To AI or not to AI? That should not be the question.

Documenting all the business rules

The first challenge we had was to figure the actual business rules that constitute the matching criteria. Since the code has been written by multiple people in multiple years, the only way to do the documentation was to read the source code which took some time. Many thanks to my teammate Dylan Manville’s hard work. We were able to produce the related documentation.

Aspects of considerations of Python library

From data science perspective, fuzzy string matching at its core is Levenshtein distance. From business logic perspective, our data contains both ASCII and non-ASCII characters. Thus, supporting non-ASCII is one of the concerns. From a long-term maintenance perspective, I wanted the library that has more activities showing the footprints of growth.

Python library candidates

Among a few Python libraries, we selected fuzzywuzzy and rapidfuzz as candidates. Each library has two approaches, eight functions that use different algorithms. Funny enough, functions are sharing same names between two libraries. As a total, we have 32 combinations of library-package-function to evaluate performance.

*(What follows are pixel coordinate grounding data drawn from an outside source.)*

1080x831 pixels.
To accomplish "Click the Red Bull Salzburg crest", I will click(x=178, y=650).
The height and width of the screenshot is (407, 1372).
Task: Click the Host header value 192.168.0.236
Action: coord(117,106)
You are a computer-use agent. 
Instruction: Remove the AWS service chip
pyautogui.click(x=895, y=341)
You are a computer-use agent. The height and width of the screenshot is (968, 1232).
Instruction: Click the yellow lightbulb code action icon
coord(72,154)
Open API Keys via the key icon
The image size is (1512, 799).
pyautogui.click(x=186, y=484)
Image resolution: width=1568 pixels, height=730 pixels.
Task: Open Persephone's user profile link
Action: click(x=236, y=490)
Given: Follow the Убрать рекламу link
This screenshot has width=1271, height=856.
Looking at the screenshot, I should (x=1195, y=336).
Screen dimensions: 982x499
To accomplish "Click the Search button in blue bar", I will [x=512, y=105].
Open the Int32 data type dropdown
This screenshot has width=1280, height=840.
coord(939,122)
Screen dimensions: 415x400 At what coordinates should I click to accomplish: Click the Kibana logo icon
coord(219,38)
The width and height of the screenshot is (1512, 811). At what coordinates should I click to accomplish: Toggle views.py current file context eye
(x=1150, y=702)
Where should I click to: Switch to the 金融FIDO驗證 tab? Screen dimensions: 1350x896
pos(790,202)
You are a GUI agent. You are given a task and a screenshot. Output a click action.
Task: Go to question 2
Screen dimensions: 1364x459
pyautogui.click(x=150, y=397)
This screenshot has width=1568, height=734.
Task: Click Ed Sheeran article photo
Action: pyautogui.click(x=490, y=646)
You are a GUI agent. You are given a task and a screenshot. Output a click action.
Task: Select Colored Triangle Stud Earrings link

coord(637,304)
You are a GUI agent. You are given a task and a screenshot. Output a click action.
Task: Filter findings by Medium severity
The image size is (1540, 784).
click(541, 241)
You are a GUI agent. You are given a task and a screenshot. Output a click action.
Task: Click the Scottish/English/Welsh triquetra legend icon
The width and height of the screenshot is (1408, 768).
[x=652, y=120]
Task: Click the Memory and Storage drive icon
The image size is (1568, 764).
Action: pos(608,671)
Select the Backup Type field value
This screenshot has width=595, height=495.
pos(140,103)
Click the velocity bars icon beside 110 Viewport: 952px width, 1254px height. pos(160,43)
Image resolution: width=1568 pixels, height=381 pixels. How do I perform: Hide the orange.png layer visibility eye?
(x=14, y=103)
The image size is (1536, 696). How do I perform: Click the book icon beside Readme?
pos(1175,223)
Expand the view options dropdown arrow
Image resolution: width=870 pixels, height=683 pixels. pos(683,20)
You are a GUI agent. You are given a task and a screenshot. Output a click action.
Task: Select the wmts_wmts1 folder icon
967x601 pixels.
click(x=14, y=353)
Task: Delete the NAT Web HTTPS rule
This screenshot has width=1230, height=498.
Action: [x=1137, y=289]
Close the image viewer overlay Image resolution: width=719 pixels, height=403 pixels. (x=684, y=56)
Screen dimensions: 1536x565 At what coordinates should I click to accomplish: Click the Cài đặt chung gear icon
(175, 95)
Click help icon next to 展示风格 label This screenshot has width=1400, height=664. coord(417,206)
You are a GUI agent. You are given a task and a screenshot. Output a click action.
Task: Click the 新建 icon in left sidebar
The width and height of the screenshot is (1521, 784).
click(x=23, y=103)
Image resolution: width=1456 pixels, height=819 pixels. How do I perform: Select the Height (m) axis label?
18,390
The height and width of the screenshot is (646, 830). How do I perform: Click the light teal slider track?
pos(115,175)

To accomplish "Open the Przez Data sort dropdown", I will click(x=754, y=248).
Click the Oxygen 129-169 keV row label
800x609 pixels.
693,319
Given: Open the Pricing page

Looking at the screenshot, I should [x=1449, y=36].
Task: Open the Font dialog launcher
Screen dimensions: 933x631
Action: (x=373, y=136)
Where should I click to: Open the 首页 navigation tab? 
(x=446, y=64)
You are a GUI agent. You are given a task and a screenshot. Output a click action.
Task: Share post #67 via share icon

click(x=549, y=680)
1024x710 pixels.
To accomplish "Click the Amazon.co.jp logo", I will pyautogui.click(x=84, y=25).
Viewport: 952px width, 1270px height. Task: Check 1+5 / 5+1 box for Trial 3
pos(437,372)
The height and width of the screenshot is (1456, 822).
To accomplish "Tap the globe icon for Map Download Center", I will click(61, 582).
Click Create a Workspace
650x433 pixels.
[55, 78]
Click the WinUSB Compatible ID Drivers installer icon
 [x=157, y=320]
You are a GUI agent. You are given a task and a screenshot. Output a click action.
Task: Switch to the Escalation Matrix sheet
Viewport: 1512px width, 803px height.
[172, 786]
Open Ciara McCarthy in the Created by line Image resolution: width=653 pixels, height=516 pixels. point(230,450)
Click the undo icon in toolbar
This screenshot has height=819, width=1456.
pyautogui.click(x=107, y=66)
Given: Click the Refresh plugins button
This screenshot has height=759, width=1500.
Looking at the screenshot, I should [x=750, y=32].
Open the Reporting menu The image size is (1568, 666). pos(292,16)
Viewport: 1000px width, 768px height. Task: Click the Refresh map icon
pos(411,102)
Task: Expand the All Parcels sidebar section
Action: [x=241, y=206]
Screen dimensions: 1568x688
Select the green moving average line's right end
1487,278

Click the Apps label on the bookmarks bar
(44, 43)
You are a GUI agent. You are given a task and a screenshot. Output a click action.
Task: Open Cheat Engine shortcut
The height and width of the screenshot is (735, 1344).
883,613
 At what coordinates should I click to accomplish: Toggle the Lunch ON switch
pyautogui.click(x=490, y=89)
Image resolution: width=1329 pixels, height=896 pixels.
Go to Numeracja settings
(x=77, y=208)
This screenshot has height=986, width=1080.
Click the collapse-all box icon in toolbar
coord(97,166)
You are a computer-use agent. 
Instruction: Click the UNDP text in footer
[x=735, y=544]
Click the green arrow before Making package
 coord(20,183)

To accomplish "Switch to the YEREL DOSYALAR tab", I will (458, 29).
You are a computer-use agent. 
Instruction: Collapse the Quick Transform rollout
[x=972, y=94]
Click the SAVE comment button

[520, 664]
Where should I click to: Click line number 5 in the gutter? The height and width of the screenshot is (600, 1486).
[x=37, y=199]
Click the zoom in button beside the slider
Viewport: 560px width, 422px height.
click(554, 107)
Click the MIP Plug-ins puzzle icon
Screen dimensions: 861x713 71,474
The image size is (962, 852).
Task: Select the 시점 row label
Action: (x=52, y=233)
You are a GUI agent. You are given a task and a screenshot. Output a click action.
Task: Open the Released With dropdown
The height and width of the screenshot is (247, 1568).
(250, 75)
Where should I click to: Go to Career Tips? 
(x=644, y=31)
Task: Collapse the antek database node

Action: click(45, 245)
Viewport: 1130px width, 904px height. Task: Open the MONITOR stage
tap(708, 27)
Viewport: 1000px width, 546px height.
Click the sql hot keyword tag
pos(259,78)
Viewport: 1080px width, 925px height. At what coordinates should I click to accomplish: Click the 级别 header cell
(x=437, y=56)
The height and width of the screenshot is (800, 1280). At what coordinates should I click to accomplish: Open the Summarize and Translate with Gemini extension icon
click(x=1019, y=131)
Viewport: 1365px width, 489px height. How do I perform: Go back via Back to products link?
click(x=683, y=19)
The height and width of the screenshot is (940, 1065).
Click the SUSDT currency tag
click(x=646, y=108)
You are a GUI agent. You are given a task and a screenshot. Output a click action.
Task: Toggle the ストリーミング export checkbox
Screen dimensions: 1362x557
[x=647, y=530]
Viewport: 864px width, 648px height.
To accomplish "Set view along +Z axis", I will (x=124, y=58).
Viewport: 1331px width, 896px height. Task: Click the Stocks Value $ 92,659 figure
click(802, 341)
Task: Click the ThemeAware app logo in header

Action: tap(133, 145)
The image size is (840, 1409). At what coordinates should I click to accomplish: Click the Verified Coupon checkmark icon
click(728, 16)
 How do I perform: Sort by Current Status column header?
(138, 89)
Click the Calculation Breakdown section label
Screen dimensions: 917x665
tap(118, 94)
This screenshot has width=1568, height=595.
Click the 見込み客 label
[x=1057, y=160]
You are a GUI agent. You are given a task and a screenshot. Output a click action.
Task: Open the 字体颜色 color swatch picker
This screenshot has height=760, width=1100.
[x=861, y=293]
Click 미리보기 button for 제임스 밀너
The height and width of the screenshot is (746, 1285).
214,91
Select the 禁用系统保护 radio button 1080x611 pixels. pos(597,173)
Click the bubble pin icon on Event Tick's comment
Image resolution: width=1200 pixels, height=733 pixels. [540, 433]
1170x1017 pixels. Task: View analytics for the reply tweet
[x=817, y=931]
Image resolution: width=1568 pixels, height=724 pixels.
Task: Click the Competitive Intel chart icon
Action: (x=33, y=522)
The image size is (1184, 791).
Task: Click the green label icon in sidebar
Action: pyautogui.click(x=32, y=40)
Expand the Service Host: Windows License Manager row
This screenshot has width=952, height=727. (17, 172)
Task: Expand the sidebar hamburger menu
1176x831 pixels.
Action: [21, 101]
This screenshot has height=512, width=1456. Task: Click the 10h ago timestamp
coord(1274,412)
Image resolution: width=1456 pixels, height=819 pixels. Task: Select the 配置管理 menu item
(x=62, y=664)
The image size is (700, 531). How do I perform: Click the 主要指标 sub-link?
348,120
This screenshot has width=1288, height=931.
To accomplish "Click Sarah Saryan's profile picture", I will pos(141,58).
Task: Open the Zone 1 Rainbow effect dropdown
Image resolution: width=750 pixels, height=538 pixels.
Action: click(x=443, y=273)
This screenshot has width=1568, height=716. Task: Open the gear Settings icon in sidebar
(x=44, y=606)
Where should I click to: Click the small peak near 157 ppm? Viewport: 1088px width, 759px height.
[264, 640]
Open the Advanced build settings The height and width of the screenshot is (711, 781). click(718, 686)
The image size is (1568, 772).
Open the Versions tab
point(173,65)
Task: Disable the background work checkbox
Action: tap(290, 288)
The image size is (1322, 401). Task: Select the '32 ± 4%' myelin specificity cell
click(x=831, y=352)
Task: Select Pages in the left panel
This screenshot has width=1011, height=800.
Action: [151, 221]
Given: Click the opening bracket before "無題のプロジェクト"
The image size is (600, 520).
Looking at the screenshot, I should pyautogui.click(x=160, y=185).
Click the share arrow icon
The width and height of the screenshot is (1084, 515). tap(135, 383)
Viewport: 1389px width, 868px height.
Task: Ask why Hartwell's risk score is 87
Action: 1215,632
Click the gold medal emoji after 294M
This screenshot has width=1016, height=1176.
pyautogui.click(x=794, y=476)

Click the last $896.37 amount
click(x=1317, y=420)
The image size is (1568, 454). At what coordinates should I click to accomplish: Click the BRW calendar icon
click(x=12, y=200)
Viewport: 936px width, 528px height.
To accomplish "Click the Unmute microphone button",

Combinations of library-package-function
  1. Accuracy, also known as matching rate, represents how close the result is compared to the existing result
  2. Confidence, also known as confidence rate, represents how certain the function considers the result to be
  3. Speed, also known as average time per shipment, represents how soon function calculates result for each shipment data

Results

Running through several weeks of historical data, WRation function of fuzz approach in rapidfuzz library is considered the most reliable one. For the folks who are interested in the details of research, please check out Zhuoyi’s article.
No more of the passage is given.